### [TASK TO COMPLETE]
Beginning with the line that contains "This screenshot has width=954, height=568.", output each line below exactly through the last one, both included, and nothing else.
____
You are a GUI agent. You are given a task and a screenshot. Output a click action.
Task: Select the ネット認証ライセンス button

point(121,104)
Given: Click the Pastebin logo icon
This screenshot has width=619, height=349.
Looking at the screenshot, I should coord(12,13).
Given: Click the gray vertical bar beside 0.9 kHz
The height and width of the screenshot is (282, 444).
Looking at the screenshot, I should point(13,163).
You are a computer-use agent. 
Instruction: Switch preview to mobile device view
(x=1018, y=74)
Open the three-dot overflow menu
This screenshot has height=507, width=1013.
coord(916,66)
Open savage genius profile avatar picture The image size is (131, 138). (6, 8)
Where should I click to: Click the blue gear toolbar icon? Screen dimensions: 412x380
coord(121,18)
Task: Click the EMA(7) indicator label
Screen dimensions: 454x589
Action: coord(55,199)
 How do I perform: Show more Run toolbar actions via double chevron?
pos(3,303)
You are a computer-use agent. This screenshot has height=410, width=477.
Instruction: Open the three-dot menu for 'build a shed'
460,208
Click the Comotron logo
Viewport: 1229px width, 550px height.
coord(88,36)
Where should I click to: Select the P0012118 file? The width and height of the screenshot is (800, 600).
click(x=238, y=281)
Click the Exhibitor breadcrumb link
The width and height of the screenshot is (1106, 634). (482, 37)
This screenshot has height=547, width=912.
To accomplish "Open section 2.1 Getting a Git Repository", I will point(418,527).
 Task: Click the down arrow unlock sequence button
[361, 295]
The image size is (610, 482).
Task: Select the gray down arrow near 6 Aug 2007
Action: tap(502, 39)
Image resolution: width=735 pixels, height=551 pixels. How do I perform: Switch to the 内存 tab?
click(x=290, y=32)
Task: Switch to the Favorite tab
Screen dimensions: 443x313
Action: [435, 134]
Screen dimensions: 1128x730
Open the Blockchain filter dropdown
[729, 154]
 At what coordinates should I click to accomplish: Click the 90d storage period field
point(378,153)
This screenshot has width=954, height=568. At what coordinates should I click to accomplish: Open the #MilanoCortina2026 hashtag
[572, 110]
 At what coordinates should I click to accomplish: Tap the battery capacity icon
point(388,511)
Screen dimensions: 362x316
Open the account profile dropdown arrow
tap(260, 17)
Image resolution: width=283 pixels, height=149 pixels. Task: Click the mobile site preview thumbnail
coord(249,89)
____
### [SOLUTION TO THE PROBLEM]
This screenshot has width=954, height=568. At what coordinates should I click to accomplish: Open the #MilanoCortina2026 hashtag
[572, 110]
 At what coordinates should I click to accomplish: Tap the battery capacity icon
point(388,511)
Screen dimensions: 362x316
Open the account profile dropdown arrow
tap(260, 17)
Image resolution: width=283 pixels, height=149 pixels. Task: Click the mobile site preview thumbnail
coord(249,89)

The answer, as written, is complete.